Kelkoo Group
- Website type: E-commerce
- Founded: 1999
- Owner: Jamplant Ltd
- Founders: Pierre Chappaz, Jérôme Mercier, Mauricio Lopez
- Key people: Richard Stables, CEO 2009-
- Industry: Internet
- Services: Price comparison service, Online advertising
- Subsidiaries: http://www.kelkoo.com http://www.leguide.com
- Website: http://www.kelkoogroup.com
- Launched: November 30, 1999; 26 years ago

= Kelkoo Group =

European price comparison service

Kelkoo is a European price comparison service founded in France in 1999.

In 2000 Kelkoo merged with Zoomit, Dondecomprar and Shopgenie. The company was bought by Yahoo! on 26 March 2004. and was subsequently sold by Yahoo to Jamplant, a British private equity firm, in 2008. On 13 October 2016 Kelkoo, the ecommerce advertising and price comparison platform, announced the acquisition of LeGuide group, updating its branding to reflect the acquisition: Kelkoo Group.

Kelkoo Group operates in 22 countries (Austria, Belgium, Brazil, Czech Republic, Denmark, Finland, France, Germany, Ireland, Italy, Luxembourg, Netherlands, Norway, Poland, Portugal, Russia, Spain, Sweden, Switzerland, UK, United States and Mexico).

Kelkoo Group is headquartered in London, UK; with operating offices in Paris, Grenoble, Vilnius, Oslo and Milan. Richard Stables became chief executive officer (CEO) of Kelkoo Group in 2009.

== Company history==
Kelkoo was founded in 1999 by Pierre Chappaz, Jérôme Mercier and Mauricio Lopez. Initial funding of $3 million was provided by Banexi Ventures and Innovacom.

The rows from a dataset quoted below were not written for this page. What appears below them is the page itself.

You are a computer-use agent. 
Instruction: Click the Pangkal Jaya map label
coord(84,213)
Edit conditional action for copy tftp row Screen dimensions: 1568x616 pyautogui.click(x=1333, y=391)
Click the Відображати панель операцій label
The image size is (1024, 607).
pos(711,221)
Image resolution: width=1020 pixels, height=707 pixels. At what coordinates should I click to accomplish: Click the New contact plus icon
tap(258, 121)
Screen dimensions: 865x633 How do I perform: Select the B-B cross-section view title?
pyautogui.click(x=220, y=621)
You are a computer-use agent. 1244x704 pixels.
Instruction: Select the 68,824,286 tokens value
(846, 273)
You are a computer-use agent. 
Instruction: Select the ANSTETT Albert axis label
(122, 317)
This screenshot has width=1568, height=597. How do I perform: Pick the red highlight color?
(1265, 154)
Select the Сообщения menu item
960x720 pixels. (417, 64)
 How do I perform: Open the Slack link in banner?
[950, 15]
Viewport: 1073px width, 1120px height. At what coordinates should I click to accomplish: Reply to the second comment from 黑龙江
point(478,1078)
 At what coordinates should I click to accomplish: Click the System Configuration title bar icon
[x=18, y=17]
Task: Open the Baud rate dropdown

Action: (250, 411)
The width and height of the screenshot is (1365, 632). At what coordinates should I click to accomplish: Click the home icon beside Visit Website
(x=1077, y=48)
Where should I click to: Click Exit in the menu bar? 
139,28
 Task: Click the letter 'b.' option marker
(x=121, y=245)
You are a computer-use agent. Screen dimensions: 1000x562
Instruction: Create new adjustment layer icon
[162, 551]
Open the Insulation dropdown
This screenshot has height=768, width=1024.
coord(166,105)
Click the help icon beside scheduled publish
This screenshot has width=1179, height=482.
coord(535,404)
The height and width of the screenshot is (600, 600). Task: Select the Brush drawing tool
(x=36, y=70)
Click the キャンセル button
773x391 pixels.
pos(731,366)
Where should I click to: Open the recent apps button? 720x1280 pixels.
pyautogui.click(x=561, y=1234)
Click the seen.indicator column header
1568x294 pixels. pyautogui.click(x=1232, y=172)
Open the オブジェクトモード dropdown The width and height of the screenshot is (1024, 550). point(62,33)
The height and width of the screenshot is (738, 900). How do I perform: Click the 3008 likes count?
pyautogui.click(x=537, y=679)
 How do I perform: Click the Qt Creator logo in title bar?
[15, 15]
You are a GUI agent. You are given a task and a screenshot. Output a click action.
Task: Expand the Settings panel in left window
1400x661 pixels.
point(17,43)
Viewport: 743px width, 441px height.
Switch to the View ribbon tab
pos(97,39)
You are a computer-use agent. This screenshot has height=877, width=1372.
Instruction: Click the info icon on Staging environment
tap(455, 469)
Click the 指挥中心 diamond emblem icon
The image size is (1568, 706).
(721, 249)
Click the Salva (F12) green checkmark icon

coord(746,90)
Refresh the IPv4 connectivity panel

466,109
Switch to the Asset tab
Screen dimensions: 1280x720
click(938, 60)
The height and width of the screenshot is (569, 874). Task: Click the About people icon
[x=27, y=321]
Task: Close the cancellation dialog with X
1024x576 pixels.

Once Kelkoo merged with three other European businesses, it absorbed those founders into one single collective, consisting of Per Siljubergsåsen, William Klippgen, Philip Wilkinson, and Jorge Garcia.

In April 2000, within days of each other, Kelkoo merged with Spanish-based Dondecomprar.com and UK based competitor ShopGenie, founded by Philip Wilkinson. In September of the same year, Kelkoo merged with Norway-based Zoomit.com, paying the Zoomit-shareholders in shares amounting to a third of Kelkoo's total equity making Zoomit.com the largest entity within "new" Kelkoo.

In June 2003, the company partnered with the European arm of the Microsoft site MSN to provide shopping listings. A similar deal was announced in June 2004 with Ask.com (formerly Ask Jeeves).

On 26 March 2004, Kelkoo was bought by Yahoo! Inc for €450 million. Yahoo explained this move as providing advertisers with the ability to target individual products.

In November 2008, Kelkoo was sold by Yahoo! Inc to the private equity firm Jamplant Ltd.

In October 2016, Kelkoo acquired LeGuide group, the price comparison market leader in France. This newly formed group of two historical players had a major impact on the industry, with Kelkoo becoming the European leader in shopping comparison, a unique international position.

==Business model==
Kelkoo has been profitable since Q4 2002. Similar to other price comparison services in how it operates, Kelkoo has focused much of its marketing on capturing users through SEO and launching partner sites including ITV's PriceTerrier.com.

In addition to being a price comparison site, Kelkoo also offers an API webservice where other price comparison websites, such as PriceSpin.com shopping comparison website, and SmartShoppers price comparison browser add-on, use data and content from Kelkoo's database. This is a shared revenue business model. Kelkoo offers an affiliate commission to the partner sites who use their data for every qualified click that they generate.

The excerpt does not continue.